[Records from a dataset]
----------

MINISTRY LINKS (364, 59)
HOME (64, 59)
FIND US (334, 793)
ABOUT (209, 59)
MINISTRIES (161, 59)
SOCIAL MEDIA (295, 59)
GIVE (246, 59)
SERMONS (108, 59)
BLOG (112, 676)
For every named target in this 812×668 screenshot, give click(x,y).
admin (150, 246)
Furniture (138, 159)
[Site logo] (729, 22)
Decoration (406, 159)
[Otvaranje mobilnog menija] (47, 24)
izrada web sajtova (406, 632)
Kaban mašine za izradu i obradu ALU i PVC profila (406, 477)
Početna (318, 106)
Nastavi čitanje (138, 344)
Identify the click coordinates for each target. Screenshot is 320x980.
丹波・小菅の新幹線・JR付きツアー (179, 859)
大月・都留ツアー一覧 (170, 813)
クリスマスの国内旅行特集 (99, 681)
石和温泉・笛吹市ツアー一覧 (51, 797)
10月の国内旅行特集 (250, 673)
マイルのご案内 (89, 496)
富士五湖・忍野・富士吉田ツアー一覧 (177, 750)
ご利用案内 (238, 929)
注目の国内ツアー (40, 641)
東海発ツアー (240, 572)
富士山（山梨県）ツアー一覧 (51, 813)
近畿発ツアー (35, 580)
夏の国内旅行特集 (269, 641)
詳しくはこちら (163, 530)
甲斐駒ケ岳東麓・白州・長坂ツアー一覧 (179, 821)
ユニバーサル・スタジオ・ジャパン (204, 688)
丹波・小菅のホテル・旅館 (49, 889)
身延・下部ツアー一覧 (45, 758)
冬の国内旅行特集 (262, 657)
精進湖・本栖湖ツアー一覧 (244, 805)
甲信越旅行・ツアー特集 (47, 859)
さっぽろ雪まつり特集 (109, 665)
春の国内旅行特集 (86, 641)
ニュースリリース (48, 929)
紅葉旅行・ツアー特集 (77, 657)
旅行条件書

----------

### EXERCISE
Please write out the records again, starting at the first line and continuing through the line containing "10月の国内旅行特集 (250, 673)", and keep every line, requests included. Increase each coordinate in the answers by 133.

### EXERCISE ANSWER
MINISTRY LINKS (497, 192)
HOME (197, 192)
FIND US (467, 926)
ABOUT (342, 192)
MINISTRIES (294, 192)
SOCIAL MEDIA (428, 192)
GIVE (379, 192)
SERMONS (241, 192)
BLOG (245, 809)
For every named target in this 812×668 screenshot, give click(x,y).
admin (283, 379)
Furniture (271, 292)
[Site logo] (862, 155)
Decoration (539, 292)
[Otvaranje mobilnog menija] (180, 157)
izrada web sajtova (539, 765)
Kaban mašine za izradu i obradu ALU i PVC profila (539, 610)
Početna (451, 239)
Nastavi čitanje (271, 477)
Identify the click coordinates for each target. Screenshot is 320x980.
丹波・小菅の新幹線・JR付きツアー (312, 992)
大月・都留ツアー一覧 (303, 946)
クリスマスの国内旅行特集 (232, 814)
石和温泉・笛吹市ツアー一覧 (184, 930)
10月の国内旅行特集 (383, 806)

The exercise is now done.